Public Health Agency of Canada recommendations for Avian Flu
By Eric Schmiedl
At least one Canadian group formed after SARS hit Toronto is working with the World Health Organization (WHO), Centers for Disease Control and Prevention (CDCP) and other organizations to help boost public safety.
That group is the Public Health Agency of Canada (PHAC), which was formed in 2004. It acts independently but is responsible to Canada's health minister. PHAC is in the midst of creating a pandemic plan for Canada, said Aggie Adamczyk, media relations officer with the agency.
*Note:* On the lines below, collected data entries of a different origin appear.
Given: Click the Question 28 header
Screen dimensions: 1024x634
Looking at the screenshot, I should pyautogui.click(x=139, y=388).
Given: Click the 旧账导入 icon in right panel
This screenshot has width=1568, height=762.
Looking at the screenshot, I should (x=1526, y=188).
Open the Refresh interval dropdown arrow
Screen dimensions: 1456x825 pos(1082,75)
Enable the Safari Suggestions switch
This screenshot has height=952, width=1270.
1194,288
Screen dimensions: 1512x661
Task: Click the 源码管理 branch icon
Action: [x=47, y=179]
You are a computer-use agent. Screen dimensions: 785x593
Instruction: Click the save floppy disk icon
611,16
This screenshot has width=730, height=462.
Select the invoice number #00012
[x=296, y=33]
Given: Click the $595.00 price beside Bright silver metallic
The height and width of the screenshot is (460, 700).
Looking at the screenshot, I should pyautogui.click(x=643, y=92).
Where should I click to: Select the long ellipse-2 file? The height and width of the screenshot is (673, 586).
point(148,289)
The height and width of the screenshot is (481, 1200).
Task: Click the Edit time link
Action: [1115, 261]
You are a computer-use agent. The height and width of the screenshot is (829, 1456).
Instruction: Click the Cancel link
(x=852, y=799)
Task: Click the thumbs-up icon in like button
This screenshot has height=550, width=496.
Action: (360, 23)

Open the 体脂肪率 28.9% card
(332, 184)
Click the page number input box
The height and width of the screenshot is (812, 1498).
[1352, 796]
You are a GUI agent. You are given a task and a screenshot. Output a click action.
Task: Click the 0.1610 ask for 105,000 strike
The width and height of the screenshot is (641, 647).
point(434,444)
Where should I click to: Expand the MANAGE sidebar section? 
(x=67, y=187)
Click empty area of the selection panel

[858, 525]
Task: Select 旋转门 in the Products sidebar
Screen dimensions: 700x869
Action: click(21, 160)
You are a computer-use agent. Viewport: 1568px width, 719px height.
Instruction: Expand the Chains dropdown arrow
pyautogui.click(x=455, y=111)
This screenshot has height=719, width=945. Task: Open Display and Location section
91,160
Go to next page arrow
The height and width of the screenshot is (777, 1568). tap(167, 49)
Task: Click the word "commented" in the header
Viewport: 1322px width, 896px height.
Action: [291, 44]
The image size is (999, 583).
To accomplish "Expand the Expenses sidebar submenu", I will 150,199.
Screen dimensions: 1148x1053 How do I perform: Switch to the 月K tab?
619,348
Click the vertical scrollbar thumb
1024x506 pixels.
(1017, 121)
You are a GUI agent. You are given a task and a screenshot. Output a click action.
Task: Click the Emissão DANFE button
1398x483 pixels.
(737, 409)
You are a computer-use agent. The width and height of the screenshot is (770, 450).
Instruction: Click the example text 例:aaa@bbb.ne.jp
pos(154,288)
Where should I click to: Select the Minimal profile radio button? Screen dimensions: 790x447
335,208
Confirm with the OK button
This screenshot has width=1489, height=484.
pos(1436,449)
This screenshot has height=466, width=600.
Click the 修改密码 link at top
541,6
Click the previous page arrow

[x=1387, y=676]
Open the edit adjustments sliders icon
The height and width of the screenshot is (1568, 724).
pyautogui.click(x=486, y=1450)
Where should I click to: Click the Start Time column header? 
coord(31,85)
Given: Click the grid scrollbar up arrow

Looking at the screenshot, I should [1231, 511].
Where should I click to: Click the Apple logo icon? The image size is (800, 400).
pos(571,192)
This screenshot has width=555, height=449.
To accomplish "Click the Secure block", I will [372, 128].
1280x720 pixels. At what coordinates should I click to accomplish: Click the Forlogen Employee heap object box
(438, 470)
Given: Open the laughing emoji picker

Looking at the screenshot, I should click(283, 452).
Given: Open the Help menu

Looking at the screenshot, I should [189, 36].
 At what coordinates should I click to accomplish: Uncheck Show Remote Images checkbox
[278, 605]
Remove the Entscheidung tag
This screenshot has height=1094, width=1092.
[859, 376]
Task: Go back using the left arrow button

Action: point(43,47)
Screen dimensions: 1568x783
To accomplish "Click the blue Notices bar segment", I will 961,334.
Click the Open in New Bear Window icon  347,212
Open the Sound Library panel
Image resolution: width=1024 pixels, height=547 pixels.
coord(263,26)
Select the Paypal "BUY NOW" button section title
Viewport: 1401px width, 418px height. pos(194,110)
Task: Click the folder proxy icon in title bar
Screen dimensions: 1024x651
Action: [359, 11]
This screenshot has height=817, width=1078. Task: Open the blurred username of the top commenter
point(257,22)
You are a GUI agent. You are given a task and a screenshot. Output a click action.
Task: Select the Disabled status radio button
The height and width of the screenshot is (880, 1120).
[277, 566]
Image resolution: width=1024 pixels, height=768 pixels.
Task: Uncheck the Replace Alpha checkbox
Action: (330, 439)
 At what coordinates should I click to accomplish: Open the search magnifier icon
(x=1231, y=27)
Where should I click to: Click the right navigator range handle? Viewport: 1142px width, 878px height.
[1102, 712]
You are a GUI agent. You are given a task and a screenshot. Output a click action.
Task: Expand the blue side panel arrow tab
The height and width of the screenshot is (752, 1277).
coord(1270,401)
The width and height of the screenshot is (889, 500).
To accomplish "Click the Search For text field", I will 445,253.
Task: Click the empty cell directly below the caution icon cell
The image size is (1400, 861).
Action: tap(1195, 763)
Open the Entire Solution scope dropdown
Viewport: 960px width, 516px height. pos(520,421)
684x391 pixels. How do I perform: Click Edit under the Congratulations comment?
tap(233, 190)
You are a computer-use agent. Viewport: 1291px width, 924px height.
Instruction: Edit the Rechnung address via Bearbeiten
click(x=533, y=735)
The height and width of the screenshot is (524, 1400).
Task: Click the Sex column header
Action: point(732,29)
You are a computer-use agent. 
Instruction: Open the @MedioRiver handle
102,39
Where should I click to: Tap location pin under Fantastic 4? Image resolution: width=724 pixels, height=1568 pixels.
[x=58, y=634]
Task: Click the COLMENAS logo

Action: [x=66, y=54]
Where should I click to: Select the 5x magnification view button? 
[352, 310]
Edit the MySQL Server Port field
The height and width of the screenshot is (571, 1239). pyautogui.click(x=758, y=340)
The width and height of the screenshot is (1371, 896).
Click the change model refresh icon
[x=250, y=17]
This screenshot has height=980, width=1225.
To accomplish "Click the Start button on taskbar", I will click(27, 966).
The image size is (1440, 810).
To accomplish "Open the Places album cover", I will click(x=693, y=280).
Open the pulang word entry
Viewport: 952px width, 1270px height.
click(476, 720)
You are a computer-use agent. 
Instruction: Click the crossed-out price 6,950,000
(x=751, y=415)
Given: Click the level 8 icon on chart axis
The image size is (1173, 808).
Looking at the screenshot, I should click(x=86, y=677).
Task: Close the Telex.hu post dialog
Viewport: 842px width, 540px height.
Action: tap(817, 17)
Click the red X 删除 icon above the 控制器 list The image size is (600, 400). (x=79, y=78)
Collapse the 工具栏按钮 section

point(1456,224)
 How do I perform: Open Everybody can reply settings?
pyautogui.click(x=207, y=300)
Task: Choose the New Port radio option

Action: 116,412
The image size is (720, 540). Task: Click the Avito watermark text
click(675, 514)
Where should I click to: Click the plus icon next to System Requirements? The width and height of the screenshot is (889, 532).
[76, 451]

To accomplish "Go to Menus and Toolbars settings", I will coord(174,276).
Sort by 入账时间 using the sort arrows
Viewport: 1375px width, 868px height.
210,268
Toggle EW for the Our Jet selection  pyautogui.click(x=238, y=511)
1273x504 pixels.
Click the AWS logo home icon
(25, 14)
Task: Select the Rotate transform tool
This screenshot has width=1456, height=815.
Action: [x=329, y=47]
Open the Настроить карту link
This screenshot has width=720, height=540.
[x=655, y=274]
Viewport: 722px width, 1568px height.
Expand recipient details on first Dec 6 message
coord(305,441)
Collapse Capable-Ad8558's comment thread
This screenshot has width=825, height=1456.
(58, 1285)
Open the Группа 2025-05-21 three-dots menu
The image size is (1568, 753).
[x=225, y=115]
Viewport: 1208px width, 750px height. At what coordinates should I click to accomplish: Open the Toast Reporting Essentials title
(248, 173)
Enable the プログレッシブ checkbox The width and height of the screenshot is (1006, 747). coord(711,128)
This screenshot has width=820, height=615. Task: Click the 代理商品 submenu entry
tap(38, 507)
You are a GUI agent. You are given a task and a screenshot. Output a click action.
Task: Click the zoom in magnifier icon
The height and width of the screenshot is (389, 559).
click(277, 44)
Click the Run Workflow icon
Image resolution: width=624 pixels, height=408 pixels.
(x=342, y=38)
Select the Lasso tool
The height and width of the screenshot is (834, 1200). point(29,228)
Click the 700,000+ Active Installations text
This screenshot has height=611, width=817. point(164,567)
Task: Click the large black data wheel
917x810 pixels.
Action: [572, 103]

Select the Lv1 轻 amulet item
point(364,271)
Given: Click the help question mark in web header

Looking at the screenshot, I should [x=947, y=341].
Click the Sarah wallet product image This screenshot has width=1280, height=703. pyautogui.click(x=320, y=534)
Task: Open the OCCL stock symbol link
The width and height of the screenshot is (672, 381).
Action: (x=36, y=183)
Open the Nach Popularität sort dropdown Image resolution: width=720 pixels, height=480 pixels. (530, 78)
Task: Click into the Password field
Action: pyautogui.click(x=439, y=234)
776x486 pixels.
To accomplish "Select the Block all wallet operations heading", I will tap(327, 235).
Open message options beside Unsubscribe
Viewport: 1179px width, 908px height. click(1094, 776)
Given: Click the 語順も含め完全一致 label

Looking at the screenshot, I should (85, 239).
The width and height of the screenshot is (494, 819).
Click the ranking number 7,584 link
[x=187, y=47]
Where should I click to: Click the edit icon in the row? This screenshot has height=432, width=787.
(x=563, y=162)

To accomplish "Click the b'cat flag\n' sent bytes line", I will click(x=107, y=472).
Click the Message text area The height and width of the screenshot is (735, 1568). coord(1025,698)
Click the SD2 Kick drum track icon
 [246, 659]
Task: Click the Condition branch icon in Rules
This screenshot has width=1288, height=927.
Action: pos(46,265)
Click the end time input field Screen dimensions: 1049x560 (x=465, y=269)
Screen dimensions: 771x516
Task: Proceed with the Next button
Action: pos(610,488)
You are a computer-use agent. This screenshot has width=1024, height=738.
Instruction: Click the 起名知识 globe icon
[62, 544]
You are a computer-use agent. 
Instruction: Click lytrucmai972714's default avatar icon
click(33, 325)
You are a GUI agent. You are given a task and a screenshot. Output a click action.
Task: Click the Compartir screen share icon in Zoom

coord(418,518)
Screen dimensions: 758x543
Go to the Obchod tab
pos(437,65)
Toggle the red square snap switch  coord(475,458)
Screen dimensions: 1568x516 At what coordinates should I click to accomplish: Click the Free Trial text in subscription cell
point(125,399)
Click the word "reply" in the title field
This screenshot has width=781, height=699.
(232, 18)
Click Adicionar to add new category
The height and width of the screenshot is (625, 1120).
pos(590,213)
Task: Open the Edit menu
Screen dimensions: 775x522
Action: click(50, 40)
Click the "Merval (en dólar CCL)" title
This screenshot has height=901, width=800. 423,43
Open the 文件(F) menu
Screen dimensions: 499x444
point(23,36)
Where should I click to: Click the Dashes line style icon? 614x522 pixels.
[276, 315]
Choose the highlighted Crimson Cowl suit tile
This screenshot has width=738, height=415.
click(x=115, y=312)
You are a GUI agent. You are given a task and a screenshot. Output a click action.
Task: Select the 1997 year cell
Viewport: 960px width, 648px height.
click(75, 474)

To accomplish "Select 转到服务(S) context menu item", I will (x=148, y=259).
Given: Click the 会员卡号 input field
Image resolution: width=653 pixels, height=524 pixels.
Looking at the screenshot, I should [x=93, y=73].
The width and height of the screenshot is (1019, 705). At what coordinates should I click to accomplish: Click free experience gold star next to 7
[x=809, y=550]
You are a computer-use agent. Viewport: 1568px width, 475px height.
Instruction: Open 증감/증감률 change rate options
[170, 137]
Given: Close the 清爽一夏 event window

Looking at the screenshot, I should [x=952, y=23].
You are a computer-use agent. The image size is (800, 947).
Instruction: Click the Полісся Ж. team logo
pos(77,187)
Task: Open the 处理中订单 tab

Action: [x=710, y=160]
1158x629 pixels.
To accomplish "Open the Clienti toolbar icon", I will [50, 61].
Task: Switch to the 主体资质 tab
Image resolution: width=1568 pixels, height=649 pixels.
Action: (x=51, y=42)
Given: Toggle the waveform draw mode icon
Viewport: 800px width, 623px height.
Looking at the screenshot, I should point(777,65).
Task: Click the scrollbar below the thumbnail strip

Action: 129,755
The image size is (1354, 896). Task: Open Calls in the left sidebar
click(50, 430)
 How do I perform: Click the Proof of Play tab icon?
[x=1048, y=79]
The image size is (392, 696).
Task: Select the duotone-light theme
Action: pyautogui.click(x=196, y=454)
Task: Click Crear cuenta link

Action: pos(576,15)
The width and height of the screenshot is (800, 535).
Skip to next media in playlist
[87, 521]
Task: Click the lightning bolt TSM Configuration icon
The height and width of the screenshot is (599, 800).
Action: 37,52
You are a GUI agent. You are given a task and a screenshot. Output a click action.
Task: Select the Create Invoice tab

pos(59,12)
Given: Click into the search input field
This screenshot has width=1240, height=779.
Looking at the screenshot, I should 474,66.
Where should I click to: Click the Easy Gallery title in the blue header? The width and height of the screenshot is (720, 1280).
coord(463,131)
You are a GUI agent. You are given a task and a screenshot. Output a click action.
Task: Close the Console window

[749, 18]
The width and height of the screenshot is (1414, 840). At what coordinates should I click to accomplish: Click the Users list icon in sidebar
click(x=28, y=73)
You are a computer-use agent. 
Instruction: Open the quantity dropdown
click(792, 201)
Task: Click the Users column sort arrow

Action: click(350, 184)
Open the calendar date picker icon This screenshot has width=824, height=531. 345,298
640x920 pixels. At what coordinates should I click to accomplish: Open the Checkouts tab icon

The plan is not being formulated just for the Avian Flu but for any disease that could reach pandemic proportions, although PHAC is monitoring the Bird Flu situation. The agency recommends "good respiratory etiquette," she said, which includes using a tissue or sleeve when a sneeze comes upon you. Plenty of hand washing is also a PHAC suggestion.
Where the regular Influenza A symptoms include aching muscles, sore nose, high fever and coughing, people wary of the Bird Flu should be on the watch for symptoms pinpointed in a 1997 Hong Kong outbreak. In that outbreak, people "developed symptoms of fever, sore throat, cough and, in several of the fatal cases, severe respiratory distress secondary to viral pneumonia. Previously healthy adults and children, and some with chronic medical conditions, were affected," according to WHO Web information.
As with the WHO, PHAC isn't rushing to recommend the use of SARS-style face masks to ward off the Avian Flu, Adamczyk said, although that could change depending on the course the H5N1 virus takes. "It's a little bit early (for masks or antiviral drugs) at this point," she said. Even so, global health officials need to be ready for whatever new infectious disease comes their way, she said. "No one really knows if it will be Avian Flu or something like SARS. You have to be ready for (any disease)," Adamczyk said.
It is possible to create a vaccine for a pandemic flu, although making it ahead of time is risky because the flu could mutate, limiting the vaccine's effectiveness. The amount of vaccine that would be needed for a pandemic could also prove to be a problem, although research is underway to find technologies to streamline the vaccine production process.
In the event of a pandemic, public health officials could ask people to remain in their homes and refrain from gathering in public places. Other viral outbreaks have led to similar scenarios in North America in the past.
The WHO recommends the following to public health groups dealing with cases of Avian Flu:
* Co-ordinate services: Agricultural, veterinary and health services (along with other sector services deemed as appropriate) should exchange lab information and other data.
* Vaccination for public health reasons: Health authorities may consider vaccination against more common, seasonal influenza for persons at risk of occupational exposure to the H5N1 virus. Vaccination against seasonal influenza is a public health measure aimed at slashing the progression of HN51 along with the seasonal flu. Even so, vaccination against seasonal influenza will not protect people against infection with the H5N1 virus.
* Protection of persons at risk of occupational exposure: This is aimed at helping protect people who work on farms or other businesses wherein contact with fowl is common. Such people should wear personal protective equipment as follows:
1. Protective clothing, preferably coveralls plus an impermeable apron or surgical gown with long-cuffed sleeves plus an impermeable apron.
2. Heavy-duty rubber work gloves that can be disinfected.
3. Standard well-fitted surgical masks should be used if high-efficiency respiratory masks are not available. Masks should be fit-tested and training in their use should be provided.
5. Rubber or polyurethane boots that can be disinfected or protective foot covers that can be discarded.
Tamiflu should be made available to people who work in at-risk conditions, the WHO recommends. In addition, people in such occupations should be aware of the early clinical signs of H5N1 infection and check for them daily (as well as for two weeks after the last exposure to potentially-dangerous conditions), with the caveat that many of those signs are also apparent in more common diseases.
The following symptoms should be reported to a doctor, according to the WHO: "Most patients infected with the H5N1 virus show initial symptoms of fever (38 C or higher) followed by influenza-like respiratory symptoms, including cough, rhinorrhea, sore throat, and (less frequently) shortness of breath. Watery diarrhea is often present in the early stages of illness, and may precede respiratory symptoms by up to one week. Gastrointestinal symptoms (abdominal pain, vomiting) may occur and headache has also been reported. To date, one report has described two patients who presented with an encephalopathic illness and diarrhea without apparent respiratory symptoms."
People suspected of carrying the virus should be put in isolation and virus samples should be sent to WHO laboratories, the group said.